A number of signaling pathways regulate cellular metabolism and cancer progression. The representative mechanisms involved in cell survival, growth, proliferation, migration, and invasion in tumors and tumor cell lines include the phosphatidylinositol 3-kinase (PI3K)/AKT pathway and mitogen-activated protein kinase (MAPK)/extracellular signal-regulated kinase (ERK) pathway. 
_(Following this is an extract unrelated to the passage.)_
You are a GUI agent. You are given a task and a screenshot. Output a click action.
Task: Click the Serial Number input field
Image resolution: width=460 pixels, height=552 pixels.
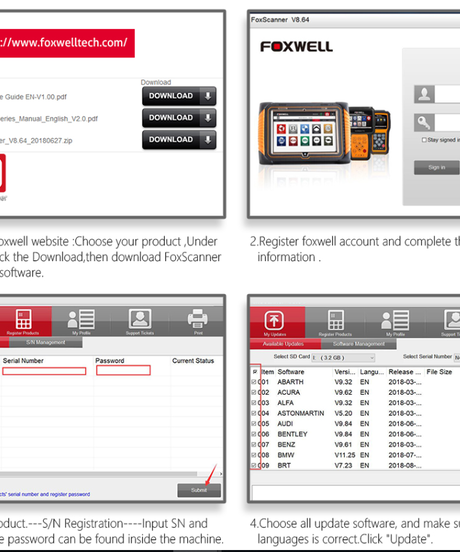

These pathways are also important for mCRPC progression. PI3K activation stimulates downstream phosphatidylinositol (3,4,5)-trisphosphate (PIP3) production and further phosphorylation of AKT (Ser473 and Thr308) in the PI3K/AKT pathway [24]. PI3K inactivation by PI3K inhibitor (LY294002) attenuated the protein expression of PI3K (p85) and p-AKT (Ser473) and further suppressed PC-3 cell invasion [25]. Selective inhibition of the PI3K/AKT pathway with the AKT inhibitor, AZD5363, also retards cellular proliferation and tumor progression in CRPC xenografts [26]. In particular, AKT is an attractive therapeutic target to inhibit mCRPC progression because of the following characteristics of PC-3 cells: (1) excessive AKT level, (2) loss of phosphatase and tensin homolog (PTEN), and (3) AKT-induced inhibition of Raf/mitogen-activated protein kinase kinase (MEK)/ERK signaling cascades. 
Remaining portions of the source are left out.